▸ What is asked
Scale the listing, starting with the line that contains "Task: Select the 03-The 2-Hour Brand Book row" and going on through the line that contains "tap(931, 183)", and give only those lines again with the requests kept. Multiply every coordinate in the answers by 0.6 and round to whole numbers, halves up, but leave all numbers in the requests unchanged.

>> begin Rows

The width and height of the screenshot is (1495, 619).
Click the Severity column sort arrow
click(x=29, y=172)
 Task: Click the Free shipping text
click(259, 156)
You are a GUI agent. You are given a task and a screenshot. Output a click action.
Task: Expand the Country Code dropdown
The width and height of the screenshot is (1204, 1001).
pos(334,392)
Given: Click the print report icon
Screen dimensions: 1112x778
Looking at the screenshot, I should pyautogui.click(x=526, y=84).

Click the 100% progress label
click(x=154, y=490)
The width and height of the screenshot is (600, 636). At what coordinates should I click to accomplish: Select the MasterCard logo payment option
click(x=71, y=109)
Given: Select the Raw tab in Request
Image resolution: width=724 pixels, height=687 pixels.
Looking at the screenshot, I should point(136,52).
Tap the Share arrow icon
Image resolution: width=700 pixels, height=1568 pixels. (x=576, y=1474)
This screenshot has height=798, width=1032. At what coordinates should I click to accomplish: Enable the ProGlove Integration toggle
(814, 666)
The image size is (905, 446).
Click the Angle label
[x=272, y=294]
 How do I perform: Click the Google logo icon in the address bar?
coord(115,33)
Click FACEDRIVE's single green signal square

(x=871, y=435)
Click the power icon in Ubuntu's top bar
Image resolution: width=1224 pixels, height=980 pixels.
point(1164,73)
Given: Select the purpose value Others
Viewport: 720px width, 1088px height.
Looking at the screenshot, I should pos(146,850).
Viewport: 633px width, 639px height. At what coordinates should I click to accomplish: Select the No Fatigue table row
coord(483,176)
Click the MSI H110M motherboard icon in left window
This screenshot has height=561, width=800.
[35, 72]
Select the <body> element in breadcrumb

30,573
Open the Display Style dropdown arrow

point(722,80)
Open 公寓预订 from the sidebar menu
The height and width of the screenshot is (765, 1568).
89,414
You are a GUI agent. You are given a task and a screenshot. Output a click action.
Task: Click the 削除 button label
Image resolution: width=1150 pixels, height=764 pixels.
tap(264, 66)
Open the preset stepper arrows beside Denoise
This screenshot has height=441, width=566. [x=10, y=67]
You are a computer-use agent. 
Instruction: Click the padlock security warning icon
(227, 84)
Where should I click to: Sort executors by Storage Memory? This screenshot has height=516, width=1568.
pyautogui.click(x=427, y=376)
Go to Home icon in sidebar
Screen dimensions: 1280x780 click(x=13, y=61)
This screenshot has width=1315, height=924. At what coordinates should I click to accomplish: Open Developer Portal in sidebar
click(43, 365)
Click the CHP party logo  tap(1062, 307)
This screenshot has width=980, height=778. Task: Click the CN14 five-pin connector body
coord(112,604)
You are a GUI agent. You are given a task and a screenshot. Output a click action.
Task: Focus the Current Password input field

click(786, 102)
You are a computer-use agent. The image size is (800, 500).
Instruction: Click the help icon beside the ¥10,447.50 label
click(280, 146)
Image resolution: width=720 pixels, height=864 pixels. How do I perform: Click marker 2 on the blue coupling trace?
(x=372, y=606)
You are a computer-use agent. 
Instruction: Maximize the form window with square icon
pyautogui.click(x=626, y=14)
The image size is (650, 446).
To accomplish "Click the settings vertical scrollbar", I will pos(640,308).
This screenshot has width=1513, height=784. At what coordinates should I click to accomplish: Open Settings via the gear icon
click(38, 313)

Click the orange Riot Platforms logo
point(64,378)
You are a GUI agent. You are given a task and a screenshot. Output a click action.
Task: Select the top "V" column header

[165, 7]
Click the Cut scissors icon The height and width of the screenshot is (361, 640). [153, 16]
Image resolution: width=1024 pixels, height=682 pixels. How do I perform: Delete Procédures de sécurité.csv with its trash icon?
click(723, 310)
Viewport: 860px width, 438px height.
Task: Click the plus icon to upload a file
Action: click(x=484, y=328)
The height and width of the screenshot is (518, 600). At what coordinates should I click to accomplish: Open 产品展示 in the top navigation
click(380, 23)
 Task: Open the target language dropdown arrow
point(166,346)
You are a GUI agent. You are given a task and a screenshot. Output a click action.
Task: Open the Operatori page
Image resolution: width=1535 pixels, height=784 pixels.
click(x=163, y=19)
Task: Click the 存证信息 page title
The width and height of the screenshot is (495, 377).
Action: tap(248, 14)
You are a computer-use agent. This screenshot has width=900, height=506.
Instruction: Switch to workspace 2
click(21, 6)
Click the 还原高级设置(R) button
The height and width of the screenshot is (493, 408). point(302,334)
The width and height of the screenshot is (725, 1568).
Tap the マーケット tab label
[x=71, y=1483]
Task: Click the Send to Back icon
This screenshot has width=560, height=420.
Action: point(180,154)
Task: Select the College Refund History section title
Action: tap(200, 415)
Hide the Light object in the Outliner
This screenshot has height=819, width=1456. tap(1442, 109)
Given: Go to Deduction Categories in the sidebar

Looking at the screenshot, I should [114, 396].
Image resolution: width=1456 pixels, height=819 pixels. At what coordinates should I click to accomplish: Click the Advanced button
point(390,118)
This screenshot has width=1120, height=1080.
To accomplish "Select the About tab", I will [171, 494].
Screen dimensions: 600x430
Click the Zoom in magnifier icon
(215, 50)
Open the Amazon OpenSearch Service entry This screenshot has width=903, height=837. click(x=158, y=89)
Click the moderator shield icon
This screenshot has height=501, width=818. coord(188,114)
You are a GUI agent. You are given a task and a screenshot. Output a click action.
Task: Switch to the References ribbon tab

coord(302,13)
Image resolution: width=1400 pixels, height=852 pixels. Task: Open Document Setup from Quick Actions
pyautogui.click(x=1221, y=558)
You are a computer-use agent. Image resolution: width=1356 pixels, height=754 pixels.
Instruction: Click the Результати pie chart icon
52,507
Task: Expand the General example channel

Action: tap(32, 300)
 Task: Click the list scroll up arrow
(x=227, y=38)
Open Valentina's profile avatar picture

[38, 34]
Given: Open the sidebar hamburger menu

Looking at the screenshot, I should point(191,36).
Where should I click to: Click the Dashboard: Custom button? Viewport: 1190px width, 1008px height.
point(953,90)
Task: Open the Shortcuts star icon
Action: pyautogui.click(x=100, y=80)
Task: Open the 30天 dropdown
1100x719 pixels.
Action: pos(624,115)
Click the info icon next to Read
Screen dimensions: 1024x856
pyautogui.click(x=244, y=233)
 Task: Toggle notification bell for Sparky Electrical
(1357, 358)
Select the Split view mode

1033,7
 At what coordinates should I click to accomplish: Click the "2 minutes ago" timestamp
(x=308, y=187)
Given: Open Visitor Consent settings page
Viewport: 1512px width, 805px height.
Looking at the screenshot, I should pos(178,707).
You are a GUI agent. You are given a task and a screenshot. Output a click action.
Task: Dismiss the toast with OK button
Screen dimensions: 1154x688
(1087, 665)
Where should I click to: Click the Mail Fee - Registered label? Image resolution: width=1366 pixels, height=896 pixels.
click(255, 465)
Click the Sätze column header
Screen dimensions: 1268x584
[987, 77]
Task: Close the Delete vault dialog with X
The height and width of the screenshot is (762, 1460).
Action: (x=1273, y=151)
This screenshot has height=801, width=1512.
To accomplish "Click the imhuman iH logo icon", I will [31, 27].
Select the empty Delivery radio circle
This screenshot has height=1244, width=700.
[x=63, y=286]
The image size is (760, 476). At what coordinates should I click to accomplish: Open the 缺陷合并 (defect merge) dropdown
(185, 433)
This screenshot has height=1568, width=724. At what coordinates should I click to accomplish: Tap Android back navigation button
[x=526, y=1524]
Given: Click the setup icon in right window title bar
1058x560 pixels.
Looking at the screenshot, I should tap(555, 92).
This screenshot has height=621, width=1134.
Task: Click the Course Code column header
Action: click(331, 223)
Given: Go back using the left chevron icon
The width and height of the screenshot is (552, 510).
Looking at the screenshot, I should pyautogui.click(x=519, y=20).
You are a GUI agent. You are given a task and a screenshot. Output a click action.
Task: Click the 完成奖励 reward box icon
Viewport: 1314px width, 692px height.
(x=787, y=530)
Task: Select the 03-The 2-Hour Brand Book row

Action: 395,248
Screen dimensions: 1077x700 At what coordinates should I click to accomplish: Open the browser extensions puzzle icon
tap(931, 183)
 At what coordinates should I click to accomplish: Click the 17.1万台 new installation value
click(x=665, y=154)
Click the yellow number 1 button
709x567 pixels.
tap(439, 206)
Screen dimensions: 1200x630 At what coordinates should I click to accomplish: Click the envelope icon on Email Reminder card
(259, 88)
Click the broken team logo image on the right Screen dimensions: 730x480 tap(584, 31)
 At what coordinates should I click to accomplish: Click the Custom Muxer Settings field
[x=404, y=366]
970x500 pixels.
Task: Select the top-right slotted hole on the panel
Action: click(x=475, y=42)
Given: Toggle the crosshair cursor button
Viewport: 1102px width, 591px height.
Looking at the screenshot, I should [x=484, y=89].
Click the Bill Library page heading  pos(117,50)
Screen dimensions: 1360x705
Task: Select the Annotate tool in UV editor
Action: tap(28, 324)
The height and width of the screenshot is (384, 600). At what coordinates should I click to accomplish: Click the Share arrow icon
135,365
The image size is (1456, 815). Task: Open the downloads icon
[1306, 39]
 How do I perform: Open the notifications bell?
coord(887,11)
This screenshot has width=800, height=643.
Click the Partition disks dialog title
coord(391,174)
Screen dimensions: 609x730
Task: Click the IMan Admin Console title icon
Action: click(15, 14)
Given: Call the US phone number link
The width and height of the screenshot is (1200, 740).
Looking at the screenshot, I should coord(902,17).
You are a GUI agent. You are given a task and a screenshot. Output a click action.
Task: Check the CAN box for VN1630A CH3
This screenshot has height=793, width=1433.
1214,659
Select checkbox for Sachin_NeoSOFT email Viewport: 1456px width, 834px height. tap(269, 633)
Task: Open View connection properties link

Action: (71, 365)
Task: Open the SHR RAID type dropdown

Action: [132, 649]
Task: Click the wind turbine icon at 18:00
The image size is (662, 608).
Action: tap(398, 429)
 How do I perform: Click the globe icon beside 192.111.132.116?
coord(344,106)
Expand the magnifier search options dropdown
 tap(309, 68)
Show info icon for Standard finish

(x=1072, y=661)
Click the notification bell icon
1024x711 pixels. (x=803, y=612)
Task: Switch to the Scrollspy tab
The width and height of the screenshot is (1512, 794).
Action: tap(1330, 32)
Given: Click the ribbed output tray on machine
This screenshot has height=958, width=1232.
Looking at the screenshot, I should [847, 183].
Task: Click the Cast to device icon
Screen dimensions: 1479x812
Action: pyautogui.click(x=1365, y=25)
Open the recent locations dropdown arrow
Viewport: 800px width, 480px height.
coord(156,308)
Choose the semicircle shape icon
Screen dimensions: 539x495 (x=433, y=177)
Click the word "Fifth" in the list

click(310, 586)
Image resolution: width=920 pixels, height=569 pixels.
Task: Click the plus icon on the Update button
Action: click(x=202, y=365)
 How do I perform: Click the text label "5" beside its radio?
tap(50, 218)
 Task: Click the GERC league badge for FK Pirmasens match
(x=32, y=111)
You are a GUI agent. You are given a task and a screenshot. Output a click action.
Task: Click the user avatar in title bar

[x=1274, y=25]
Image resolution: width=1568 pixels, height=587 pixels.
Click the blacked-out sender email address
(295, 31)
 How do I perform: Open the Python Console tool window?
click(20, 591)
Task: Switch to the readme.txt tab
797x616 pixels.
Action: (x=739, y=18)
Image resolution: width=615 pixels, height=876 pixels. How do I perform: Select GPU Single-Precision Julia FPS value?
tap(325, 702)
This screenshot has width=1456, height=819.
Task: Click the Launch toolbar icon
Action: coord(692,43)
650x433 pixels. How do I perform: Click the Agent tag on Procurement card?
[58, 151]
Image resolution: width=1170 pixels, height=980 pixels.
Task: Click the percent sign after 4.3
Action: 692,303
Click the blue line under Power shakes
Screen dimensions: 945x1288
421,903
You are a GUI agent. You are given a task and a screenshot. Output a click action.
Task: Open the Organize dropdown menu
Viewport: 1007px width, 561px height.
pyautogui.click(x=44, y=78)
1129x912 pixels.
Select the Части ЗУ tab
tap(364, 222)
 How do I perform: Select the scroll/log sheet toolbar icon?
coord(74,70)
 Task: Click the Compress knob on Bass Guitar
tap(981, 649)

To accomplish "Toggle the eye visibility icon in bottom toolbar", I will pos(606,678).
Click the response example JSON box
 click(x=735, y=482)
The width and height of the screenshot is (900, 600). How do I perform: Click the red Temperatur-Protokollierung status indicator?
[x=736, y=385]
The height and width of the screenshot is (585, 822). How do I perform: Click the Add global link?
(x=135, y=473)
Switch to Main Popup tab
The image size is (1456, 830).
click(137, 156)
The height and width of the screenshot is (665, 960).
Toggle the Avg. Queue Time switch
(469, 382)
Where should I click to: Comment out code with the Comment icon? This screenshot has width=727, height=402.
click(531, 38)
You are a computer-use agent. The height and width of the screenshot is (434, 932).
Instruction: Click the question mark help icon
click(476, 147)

>> end Rows

▸ Solution to the problem
Task: Select the 03-The 2-Hour Brand Book row

Action: 237,149
Screen dimensions: 1077x700 At what coordinates should I click to accomplish: Open the browser extensions puzzle icon
tap(559, 110)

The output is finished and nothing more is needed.